*Selected excerpt*
AI malware highlights imaging's security weaknesses

2018 12 12 17 17 1552 Cybersecurity Locks 400

An Israeli team has developed malware based on an artificial intelligence (AI) algorithm to draw attention to serious security weaknesses in medical imaging equipment and the networks that transmit those images, reported an article posted on 3 April by the Washington Post.

The group, led by Yisroel Mirsky, PhD, from Ben-Gurion University, created the malware to highlight the need to improve cybersecurity standards for CT and MRI equipment, such as by encrypting hospital PACS networks and digitally signing all images.

"There are very strict rules about privacy and medical records," Mirsky said in a statement to the Post. "But what happens within the [hospital] system itself, which no regular person should have access to in general, they tend to be pretty lenient [about]. It's not ... that they don't care. It's just that their priorities are set elsewhere."

The malware relies on a generative adversarial network (GAN), an AI machine-learning technique, to perform "in-painting" on 3D CT scans. This process essentially allows the malware to add fake lung nodules to a 3D CT scan or eliminate existing tumors from the scans automatically.

In a recent paper posted to arXiv.org Mirsky and colleagues described how they trained the malware on a dataset of 888 CT scans and then applied it to 70 3D CT scans. Three radiologists examined these 3D CT scans and misdiagnosed conditions for nearly every case -- incorrectly diagnosing lung cancer 99% of the time and incorrectly claiming that scans did not display tumors 94% of the time. The radiologists were then informed of the presence of malware and subsequently examined 20 additional CT scans, but they were only able to identify 40% of the altered scans.

The researchers conducted an additional test in which they attempted to install a fake version of the malware at a hospital in Israel (with the hospital's permission, but without letting the staff members know when and where the cyberattack would take place). The group was able to enter the radiology department and connect a device containing the sham malware within 30 seconds.

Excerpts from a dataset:

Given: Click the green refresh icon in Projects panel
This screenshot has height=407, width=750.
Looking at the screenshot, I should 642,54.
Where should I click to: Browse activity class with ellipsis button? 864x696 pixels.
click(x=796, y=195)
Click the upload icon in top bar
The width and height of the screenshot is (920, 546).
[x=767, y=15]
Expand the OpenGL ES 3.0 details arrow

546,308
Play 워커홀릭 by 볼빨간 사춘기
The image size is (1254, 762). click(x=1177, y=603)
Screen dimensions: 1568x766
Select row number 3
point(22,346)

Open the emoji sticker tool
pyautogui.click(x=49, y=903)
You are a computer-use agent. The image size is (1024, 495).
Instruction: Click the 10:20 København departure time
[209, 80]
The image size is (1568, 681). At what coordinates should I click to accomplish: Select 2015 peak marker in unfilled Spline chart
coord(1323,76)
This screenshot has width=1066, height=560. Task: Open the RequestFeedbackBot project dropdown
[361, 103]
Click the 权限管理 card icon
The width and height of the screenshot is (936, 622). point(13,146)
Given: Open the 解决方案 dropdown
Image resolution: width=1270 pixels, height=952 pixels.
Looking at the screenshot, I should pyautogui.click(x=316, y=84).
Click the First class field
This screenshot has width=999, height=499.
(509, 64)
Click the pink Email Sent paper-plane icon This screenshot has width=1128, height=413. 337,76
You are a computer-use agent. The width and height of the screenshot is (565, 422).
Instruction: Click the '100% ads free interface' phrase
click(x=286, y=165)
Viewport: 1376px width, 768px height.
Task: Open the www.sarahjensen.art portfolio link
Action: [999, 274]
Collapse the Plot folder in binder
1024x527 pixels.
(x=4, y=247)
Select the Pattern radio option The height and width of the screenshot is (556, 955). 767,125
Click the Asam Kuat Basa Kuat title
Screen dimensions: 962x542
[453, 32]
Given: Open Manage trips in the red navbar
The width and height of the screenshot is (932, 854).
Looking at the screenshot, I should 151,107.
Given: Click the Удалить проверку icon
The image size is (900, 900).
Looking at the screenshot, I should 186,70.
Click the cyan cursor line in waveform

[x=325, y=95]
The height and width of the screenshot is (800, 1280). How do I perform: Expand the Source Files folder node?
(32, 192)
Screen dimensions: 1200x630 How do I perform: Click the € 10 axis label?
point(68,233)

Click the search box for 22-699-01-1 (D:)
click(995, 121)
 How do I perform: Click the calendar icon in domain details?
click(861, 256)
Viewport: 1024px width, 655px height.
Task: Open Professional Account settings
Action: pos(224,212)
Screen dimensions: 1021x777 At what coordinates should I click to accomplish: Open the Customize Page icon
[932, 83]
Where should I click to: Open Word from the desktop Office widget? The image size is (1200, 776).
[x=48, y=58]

*Tasks and exercises*
1 > In the article on AI malware and medical imaging security, rewrite the passage from "An Israeli team" up to and including "the Washington Post.", changing "3 April" to "4 April".
2 > According to the article on AI malware and medical imaging security, how many CT scans were in the dataset used to train the malware?

*Responses by task*
1 >
An Israeli team has developed malware based on an artificial intelligence (AI) algorithm to draw attention to serious security weaknesses in medical imaging equipment and the networks that transmit those images, reported an article posted on 4 April by the Washington Post.

2 > 888 CT scans.